Clarita está a los mandos en la cocina, preparando la masa de los cruasanes para la merienda, porque su tía Isabel ha invitado a Lorenzo Aguilar. Empuja el rodillo mientras escucha una y otra vez las canciones de su grupo preferido, y las tararea como puede porque cantan en inglés y ella no sabe. Sonríe pensando que Filo le va a presentar a la Tere, y puede que consiga trabajo como cocinera en la ciudad. Ensimismada en sus pensamientos y sus canciones se ha quedado sin harina, así que se lava las manos y baja a la despensa.
Lorenzo Aguilar, en su gigantesco salón, ojea el periódico, pensativo.
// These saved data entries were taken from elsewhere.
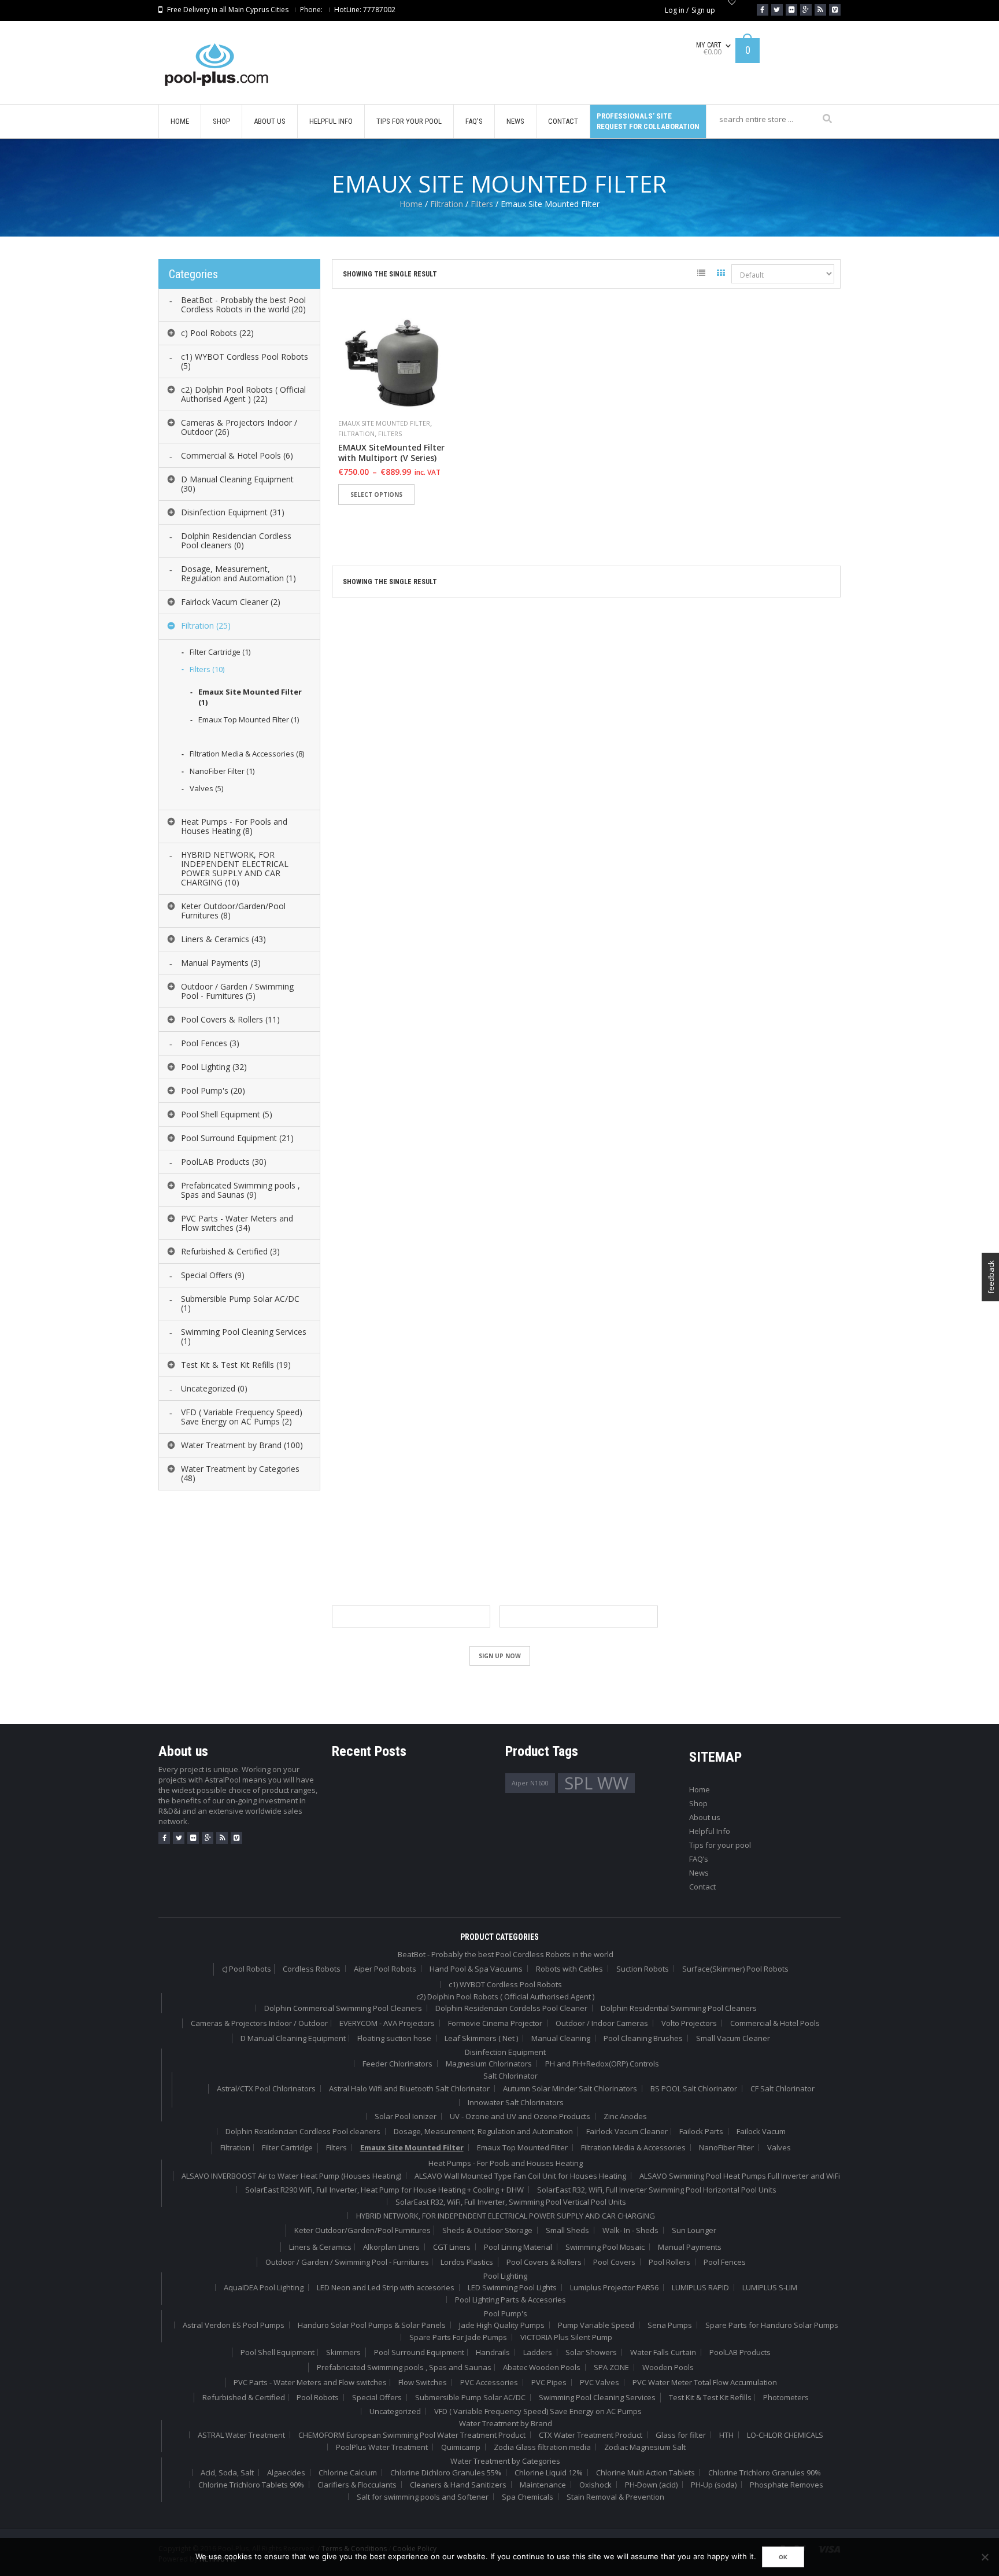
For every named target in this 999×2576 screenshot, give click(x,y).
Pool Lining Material (518, 2247)
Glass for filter (681, 2435)
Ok (783, 2556)
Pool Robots (318, 2397)
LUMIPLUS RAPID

Su casa no es la más antigua de Valdepenín, pero sí la más grande y sobre todo la más cara. Desde que su constructora ganó aquel concurso para la ampliación del estadio de fútbol ese, el dinero entra como un torrente. Quiso que en el pueblo supieran que el pequeño de los Aguilar había triunfado, y por eso se construyó esa casa. Hizo favores a diestro y siniestro, y aunque está ya medio retirado, todavía conserva algo de influencia y muchísimo dinero, que compartirá con quien quiera. A su exmujer y a su hijo, ni un puto duro les va a dejar. Pablo, el muy gilipollas, estudió Arquitectura y después de tantísimos años en Londres trabajando en la empresa del inglés Forser ése, o como coño se llame, ha vuelto a España con ínfulas de abrir su propio estudio. Sin trabajar para su padre, como si se avergonzara de él. Solo le llama para preguntar por su salud, le visita muy de vez en cuando, y nada de aceptar regalos o dinero. Con lo bien que le hubiera venido a él tener un arquitecto así en plantilla, joder.
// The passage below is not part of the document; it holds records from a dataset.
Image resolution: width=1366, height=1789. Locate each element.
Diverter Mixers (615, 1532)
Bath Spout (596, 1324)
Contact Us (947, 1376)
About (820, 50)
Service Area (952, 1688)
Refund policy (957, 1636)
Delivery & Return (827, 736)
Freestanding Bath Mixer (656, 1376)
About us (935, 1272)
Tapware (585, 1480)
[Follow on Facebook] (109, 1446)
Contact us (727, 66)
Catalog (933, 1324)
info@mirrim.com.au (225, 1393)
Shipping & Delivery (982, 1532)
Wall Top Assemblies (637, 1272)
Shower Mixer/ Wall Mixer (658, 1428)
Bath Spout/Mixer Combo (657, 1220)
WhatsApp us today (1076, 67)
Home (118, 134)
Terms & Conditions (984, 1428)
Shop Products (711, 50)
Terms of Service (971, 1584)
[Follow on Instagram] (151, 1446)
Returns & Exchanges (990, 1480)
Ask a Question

Esta tarde merienda con la viuda, a la que lleva pretendiendo desde siempre. Está tranquilo. Caerá, porque él quiere ser el señor de Valdepenín, esa Isabel es la persona con más apellidos que conoce, y a su vieja casona empieza a bailarle el tejado. Y todavía es guapa. Fría de cojones, pero guapa. Repasa los trajes colgados pulcramente en el enorme vestidor, elige una chaqueta que le disimula la tripa y se toma dos pastillas de las azules con un buen vaso de wiski. Para ir entonándose, por si la Isabelita se le pusiera melindrosa y hubiera que persuadir. O meter en cintura.
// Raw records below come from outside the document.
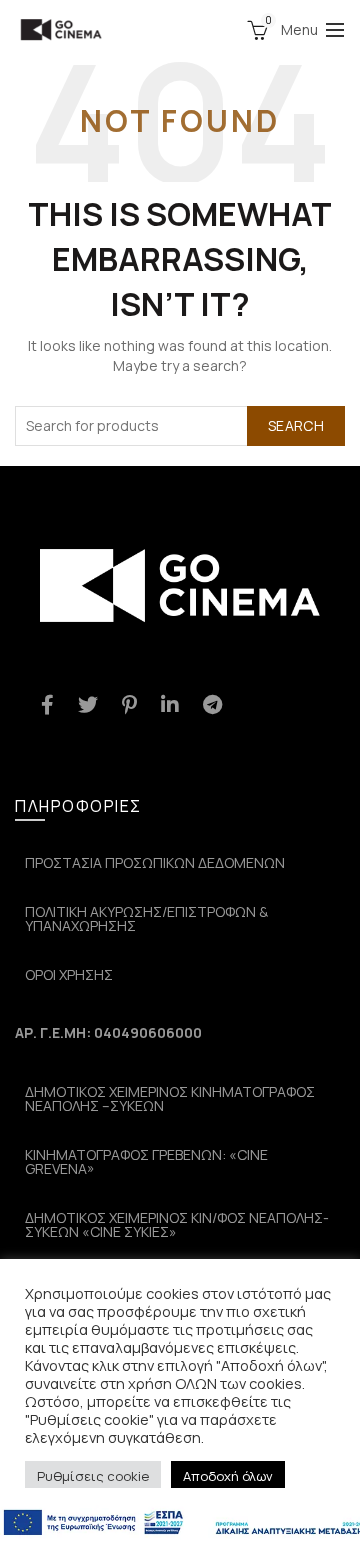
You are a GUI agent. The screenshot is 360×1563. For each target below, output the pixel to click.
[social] (47, 704)
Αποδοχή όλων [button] (228, 1476)
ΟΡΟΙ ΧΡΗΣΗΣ (69, 974)
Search (296, 425)
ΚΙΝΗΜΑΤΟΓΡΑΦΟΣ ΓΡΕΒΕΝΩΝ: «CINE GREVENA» (146, 1161)
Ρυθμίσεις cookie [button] (93, 1476)
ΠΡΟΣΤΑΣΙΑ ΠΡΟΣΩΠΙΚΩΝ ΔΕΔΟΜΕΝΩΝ (155, 862)
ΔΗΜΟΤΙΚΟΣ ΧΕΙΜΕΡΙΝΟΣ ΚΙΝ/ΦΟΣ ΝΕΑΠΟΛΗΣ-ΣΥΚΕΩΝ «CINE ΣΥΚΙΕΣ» (177, 1224)
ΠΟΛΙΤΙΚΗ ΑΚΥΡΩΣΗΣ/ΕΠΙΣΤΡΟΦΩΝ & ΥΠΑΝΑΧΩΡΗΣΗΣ (146, 918)
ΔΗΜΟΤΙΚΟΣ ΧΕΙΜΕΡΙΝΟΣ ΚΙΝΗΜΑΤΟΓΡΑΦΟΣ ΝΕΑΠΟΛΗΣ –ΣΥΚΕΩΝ (170, 1098)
Doña Isabel se mira en el espejo, y se retoca el maquillaje. Tiene que pedirle un favor a Lorenzo Aguilar, y cree saber lo que va a pedir él a cambio: algún paseo en público para presumir, y Dios no lo quiera, quizá un noviazgo clásico. Ya veremos si se lo concede. Lorenzo es un nuevo rico y un animal, pero tiene muchos recursos y los necesita, porque su drama con las bragas de Filo le está quitando el sueño. Por eso le ha pedido a Clarita que se esfuerce con la merienda, mientras se esmera en arreglarse casi como si estuviera limpiando los blasones de su apellido, que es lo que quiere Lorenzo. No le importa, todo es negociable. Abre el joyero y elige algo muy evidente, que Lorenzo no entiende de sutilezas.
Clarita vuelve de la despensa con su paquete de harina, canturreando y pensando que si pudiera pedir un deseo, sería ir a un concierto de Marún cinco.